Every interaction with AgentCore Memory requires an actorId parameter. This identifier represents the end user or entity whose memory is being accessed. According to AWS documentation, the actor “refers to entities such as end users or agent/user combinations.” (AWS Docs: Memory organization)

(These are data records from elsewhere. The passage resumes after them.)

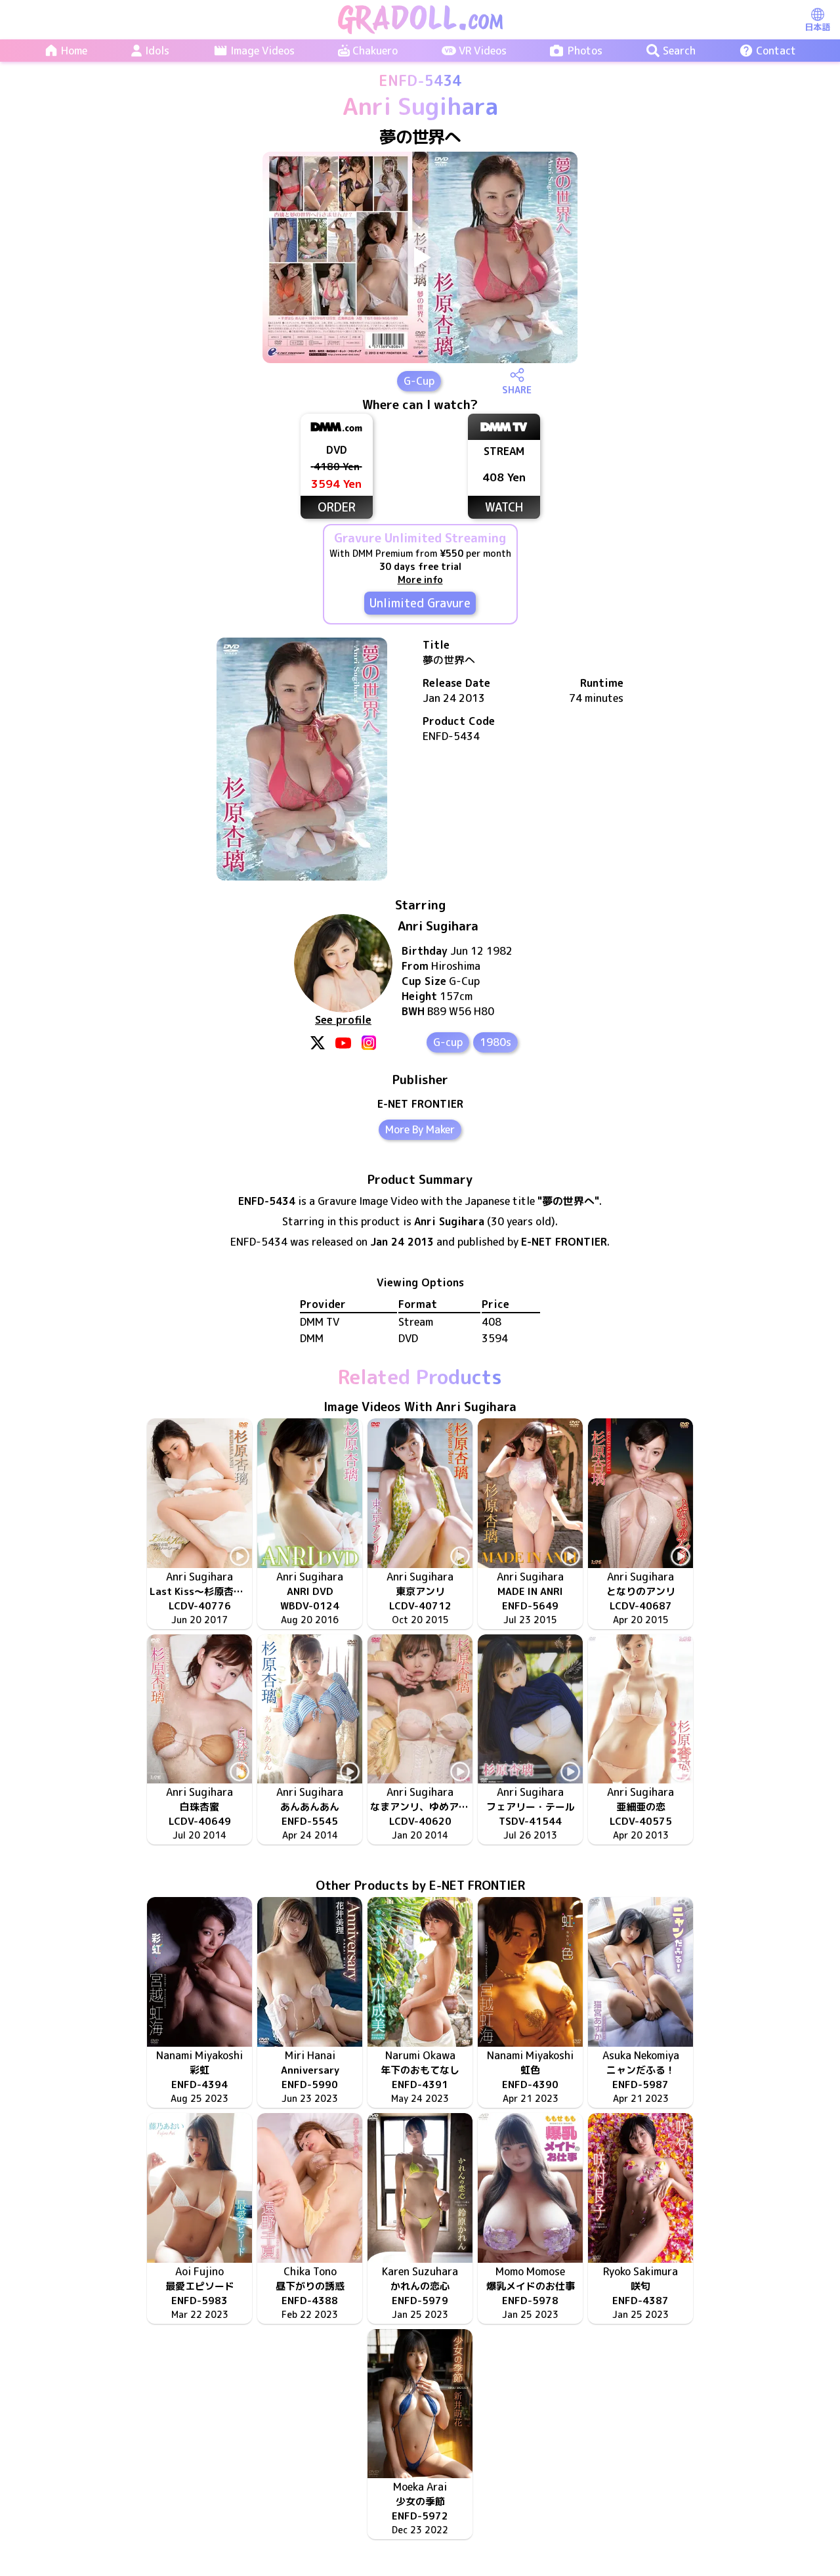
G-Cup (419, 381)
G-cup (448, 1042)
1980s (495, 1042)
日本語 (817, 27)
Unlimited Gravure (420, 603)
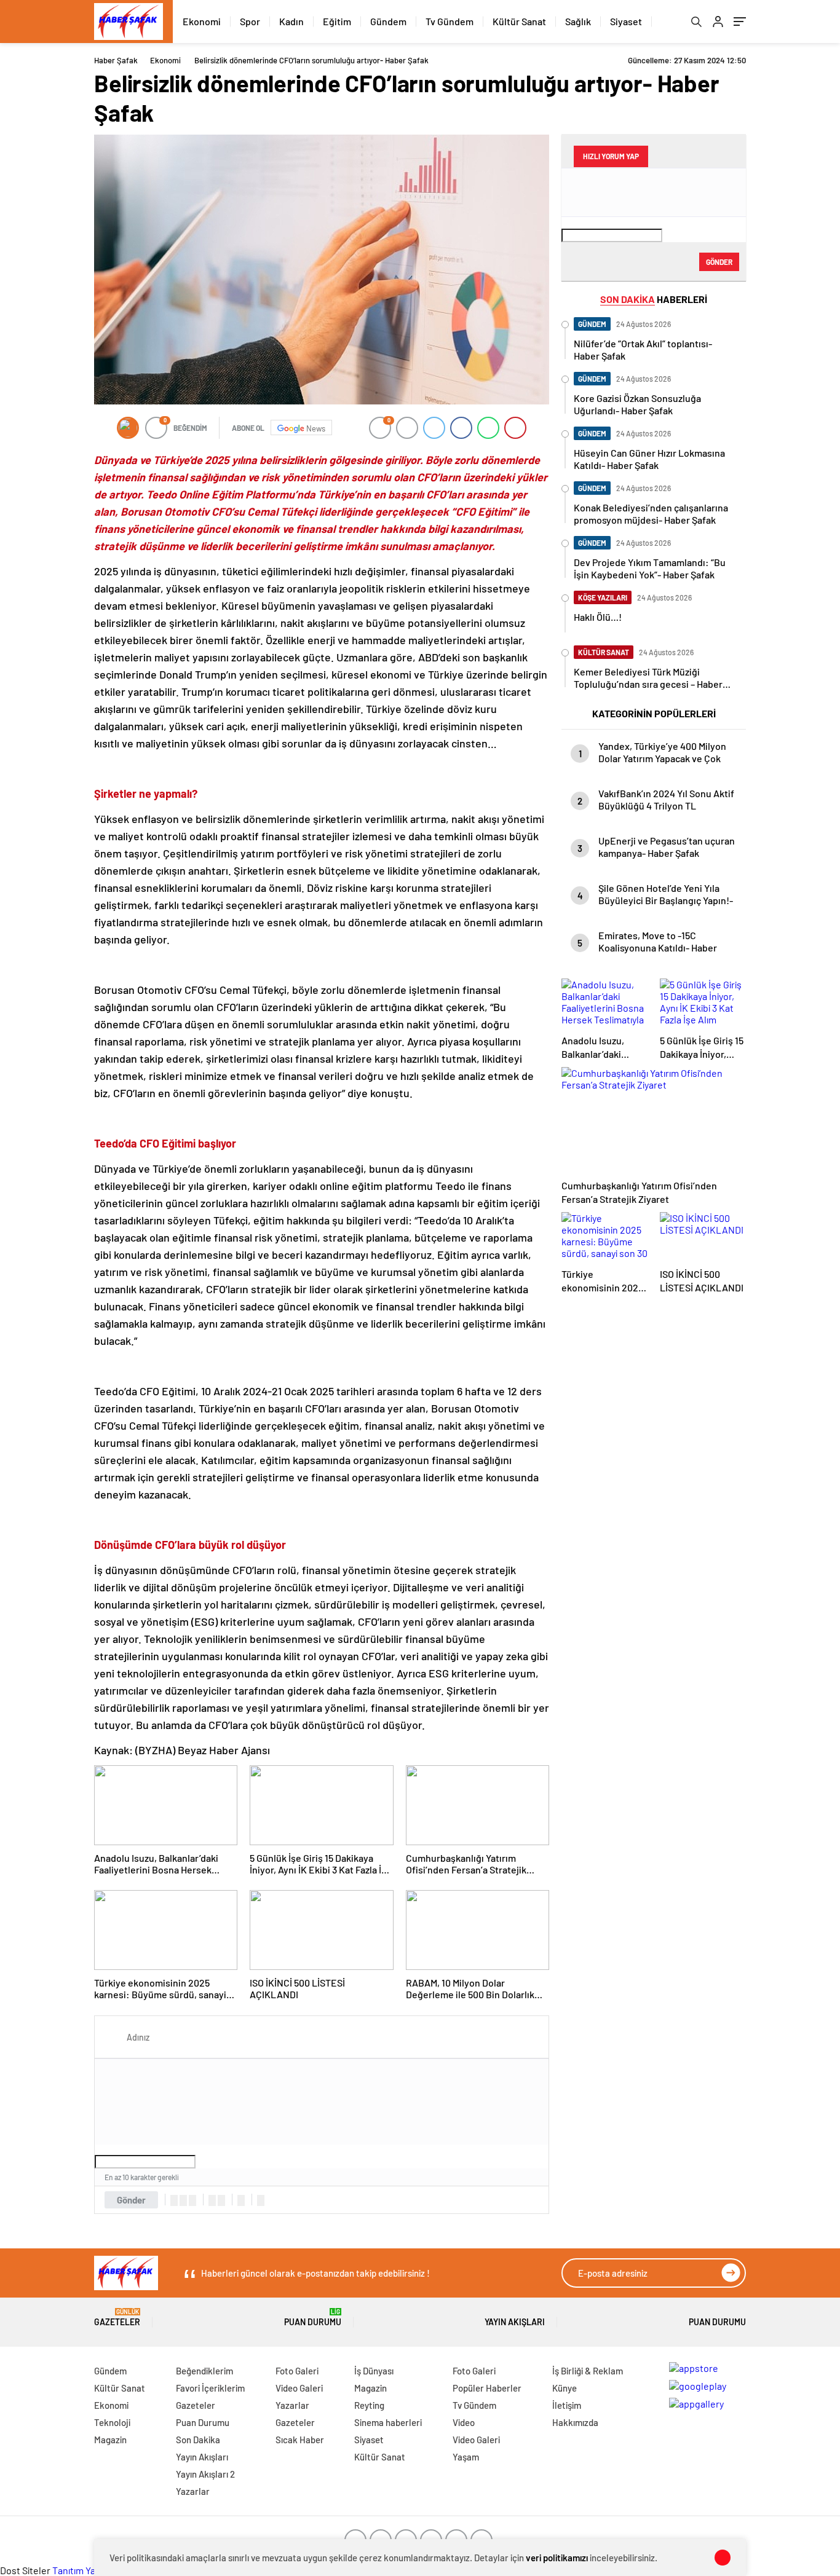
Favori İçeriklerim (210, 2387)
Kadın (291, 21)
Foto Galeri (297, 2370)
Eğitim (337, 21)
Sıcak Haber (299, 2439)
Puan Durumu (312, 2317)
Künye (564, 2387)
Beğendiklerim (204, 2370)
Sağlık (578, 21)
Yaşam (466, 2456)
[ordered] (212, 2200)
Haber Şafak (116, 60)
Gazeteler (117, 2317)
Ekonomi (202, 21)
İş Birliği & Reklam (587, 2370)
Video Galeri (299, 2387)
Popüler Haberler (487, 2387)
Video (464, 2422)
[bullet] (221, 2200)
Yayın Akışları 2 (205, 2473)
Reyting (369, 2405)
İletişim (566, 2405)
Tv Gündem (449, 21)
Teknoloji (112, 2422)
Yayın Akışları (515, 2322)
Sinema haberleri (388, 2422)
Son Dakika (198, 2439)
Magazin (110, 2439)
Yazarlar (193, 2491)
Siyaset (626, 21)
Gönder (131, 2199)
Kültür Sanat (519, 21)
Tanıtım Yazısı (80, 2570)
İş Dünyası (374, 2370)
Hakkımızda (575, 2422)
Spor (250, 21)
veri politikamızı (557, 2557)
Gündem (388, 21)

Best practices for actorId:

  • Use Cognito sub claim: cognito-user-a1b2c3d4-e5f6-7g8h-9i0j-k1l2m3n4o5p6
  • Use internal user ID: employee-12345
  • NEVER use PII directly: ❌ [email protected] (enumerable, privacy risk)
  • Ensure uniqueness: Use UUIDs or globally unique identifiers

How User Isolation Works in Practice

When you create a short-term memory event, you specify both actorId and sessionId:

python
import boto3

client = boto3.client('bedrock-agentcore', region_name='us-east-1')

# User A creates an event
client.create_event(
    memoryId='memory-abc123',
    actorId='employee-alice',  # Alice's unique ID
    sessionId='session-2026-02-28-001',
    event={
        'type': 'message',
        'content': 'I need to request vacation leave for next month.',
        'timestamp': '2026-02-28T10:00:00Z'
    }
)

When you retrieve long-term memory records, the namespace parameter enforces isolation. The namespace MUST include the actorId to retrieve that user’s data:

python
# User A retrieves their own memory
response = client.retrieve_memory_records(
    memoryId='memory-abc123',
    namespace='/app/hr-agent/actor/employee-alice/',  # Alice's namespace
    searchCriteria={
        'searchQuery': 'vacation leave preferences',
        'topK': 10
    },
    maxResults=10
)

# Returns only Alice's memory records
print(f"Found {len(response['memoryRecordSummaries'])} records for Alice")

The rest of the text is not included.